Children from a Newcastle primary school got a chance to see how a real building site works - and a sneak preview of the new homes being built in their area.
The Year 1 children from Mountfield Primary School, Kenton visited the Karbon Homes site on Burnfoot Way, just a short distance from their school gates.
The children were walked around the perimeter of the site to observe how the staff and machinery operate.
Karbon Homes' community development officer Lewis Rimington led the visit alongside staff from Karbon's appointed contractor Gus Robinson and Your Homes Newcastle, who manage many of the homes in the local area.
The children were asked to point out some of the hazards of a building site, and also had the chance to see the site office and check on the plans for the new homes, with an elevated view of the development work.
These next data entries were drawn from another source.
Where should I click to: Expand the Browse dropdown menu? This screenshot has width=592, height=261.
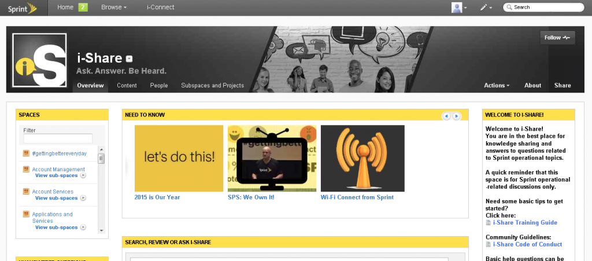coord(114,8)
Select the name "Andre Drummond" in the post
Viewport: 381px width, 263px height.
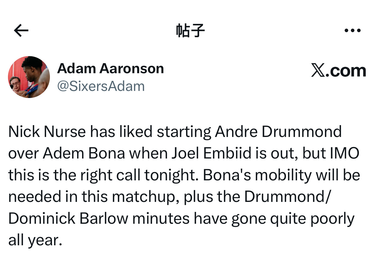278,132
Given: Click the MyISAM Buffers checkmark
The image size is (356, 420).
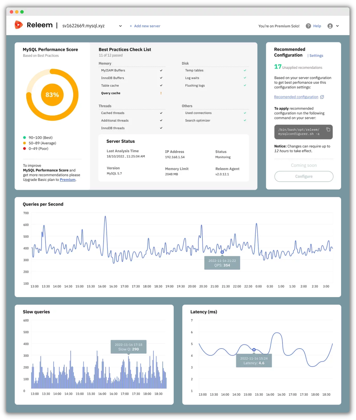Looking at the screenshot, I should tap(161, 70).
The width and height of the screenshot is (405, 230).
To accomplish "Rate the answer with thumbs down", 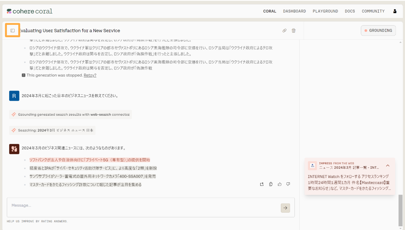I will (288, 184).
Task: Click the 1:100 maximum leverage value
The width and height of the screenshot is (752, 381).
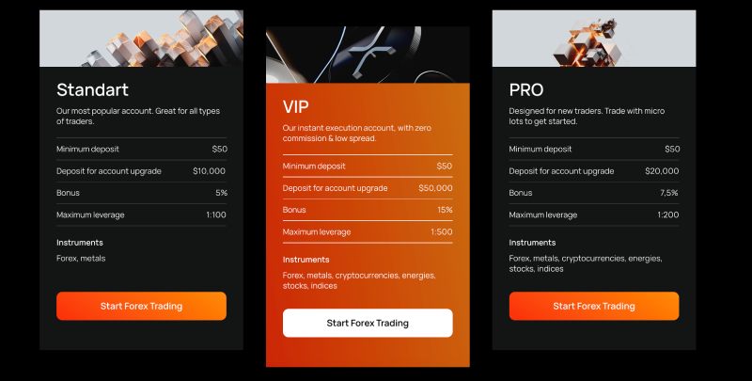Action: 216,214
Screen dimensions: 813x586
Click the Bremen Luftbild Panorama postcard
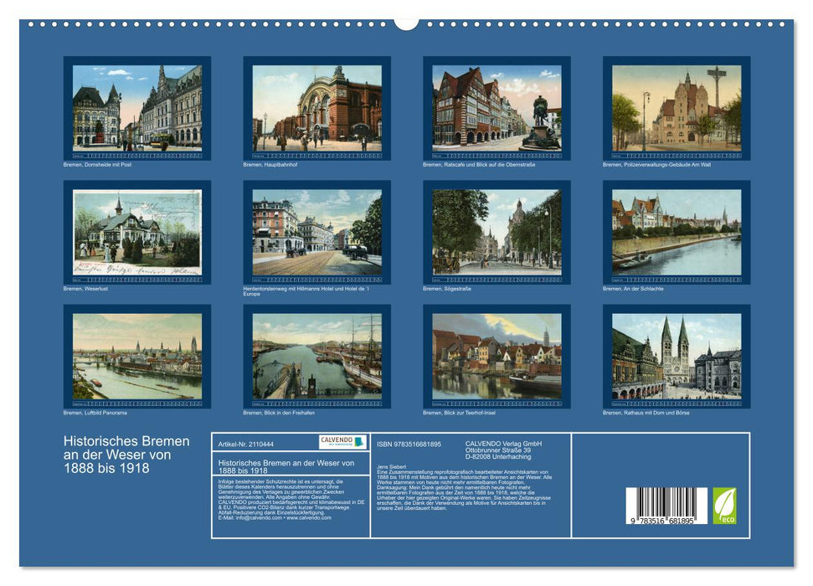coord(136,356)
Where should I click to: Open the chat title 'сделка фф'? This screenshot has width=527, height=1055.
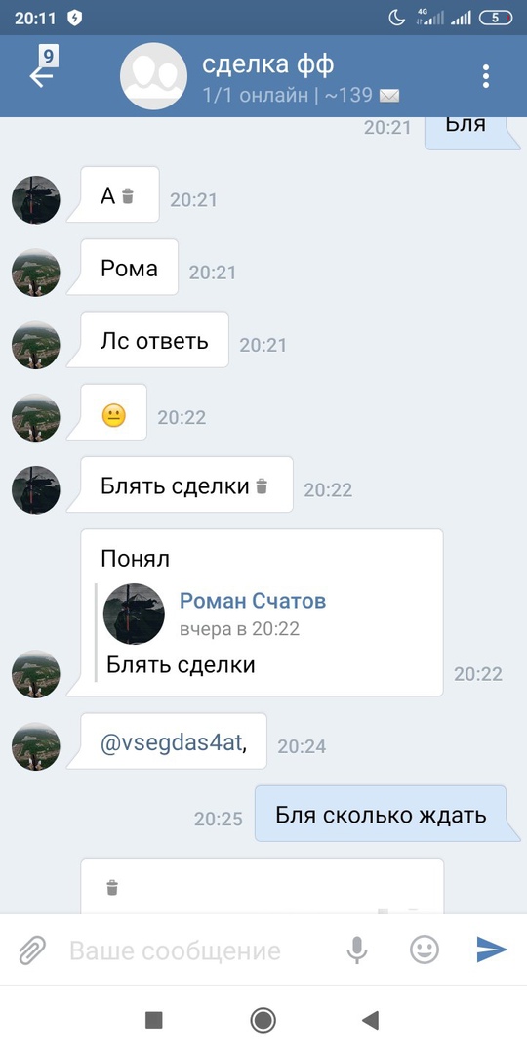(x=268, y=64)
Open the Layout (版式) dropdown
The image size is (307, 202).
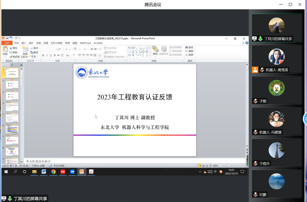35,48
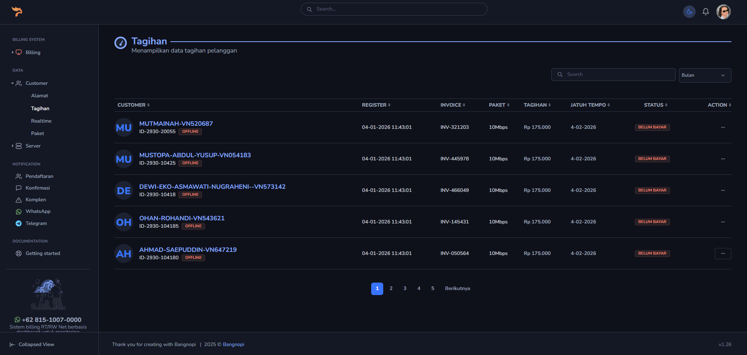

Karbon Homes is developing, with support from Newcastle City Council and Homes England, a collection of 12 new affordable homes at Burnfoot Way, including 2 bed bungalows, 2 bed flats and 2 and 3 bed family houses. All will be available to let at Affordable Rent levels in the Autumn.
The new homes are being built at one end of a large open area on Burnfoot Way. Karbon Homes is consulting with the local community on a plan for Karbon to invest in developing the adjacent public open space for local residents to enjoy.
Lewis Rimington, community development officer for Karbon Homes, said: "We know how disruptive it can be to have a construction site in a residential area, especially in an area like this where vehicles have to get access through narrow streets.
"So we are especially pleased to be able to bring the children to this site, to help explain what goes on here - and why we're building in their neighbourhood.
"The children really enjoyed their afternoon with us, and they asked lots of questions."
Ellen Hagan, technical manager for Gus Robinson, said: "Hopefully this visit has given the children an insight into how many different processes go into building houses, and why building sites can be dangerous places to be, so safety is always paramount.
"Who knows, maybe we've sparked some interest for a future career in the construction industry?"